Even with careful use of credit cards, people can still fall prey to fraudsters and identity thieves. At the start of the holiday shopping season last year, about 40 million credit cards were compromised after they were swiped at Target stores.

A similar incident happened in September this year. A breach in Home Depot's payment system led to hackers obtaining 56 million credit card numbers.

Identity theft and fraud continue to be a bane among merchants and credit card holders, but a new method developed by a team of researchers could potentially put an end to this problem.

For their report published in the journal Optica on Dec. 15, Pepijn Pinkse from the MESA+ Institute for Nanotechnology, University of Twente and colleagues described a technology called quantum secure authentication (QSA). It involves using a strip of nanoparticles on a card making it impossible to hack.
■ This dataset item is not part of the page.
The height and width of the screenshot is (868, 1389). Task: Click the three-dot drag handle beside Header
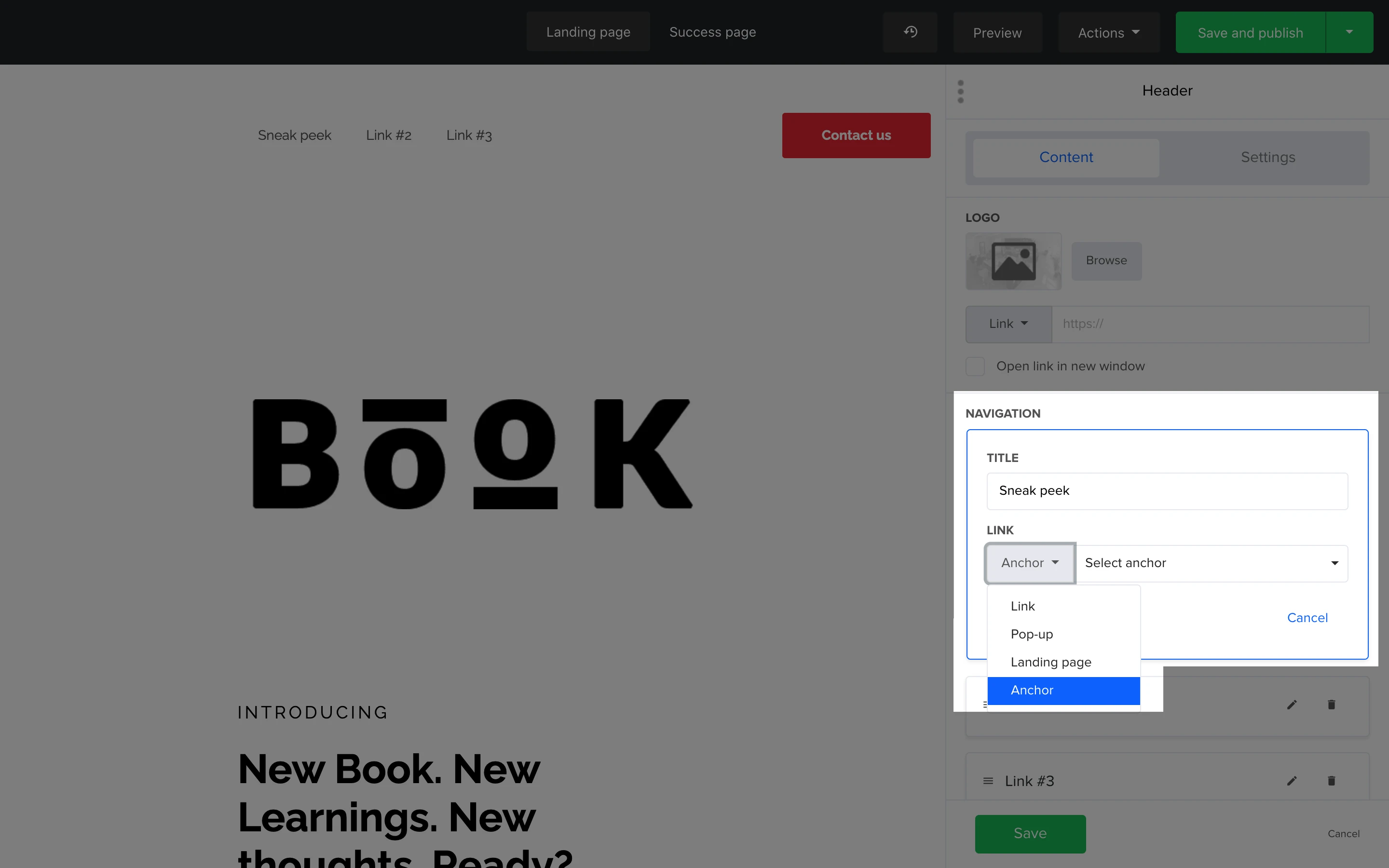(x=960, y=92)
The credit cards that are in use today use magnetic strips or embedded chips, which can be easily exploited by fraudsters. These credit cards can be easily copied and matched once hackers manage to get the data that were stored within them. With the quantum security system, however, the nanoparticle strip would give thieves a hard time.

With this technology, a laser would zap a few photons of light on the card's nanoparticle strip, creating a distinct pattern that would be improbable to crack. The system makes use of the quantum nature of photons through which photons can exist in more than one place at the same time, resulting in a pattern so complex and unique it could not be duplicated.

"Single photons of light have very special properties that seem to defy normal behavior," Pinkse said. "When properly harnessed, they can encode information in such a way that prevents attackers from determining what the information is."

A special hardware that is similar to the laser that was initially used to create the pattern would be required to read one of these special cards. Pinkse said that even if somebody knows how the card is built, the technology itself would prevent him from making a copy.

"QSA uses a key that cannot be copied due to technological limitations and is quantum-secure against digital emulation," the researchers wrote. "QSA does not depend on secrecy of stored data, does not depend on unproven mathematical assumptions, and is straightforward to implement with current technology.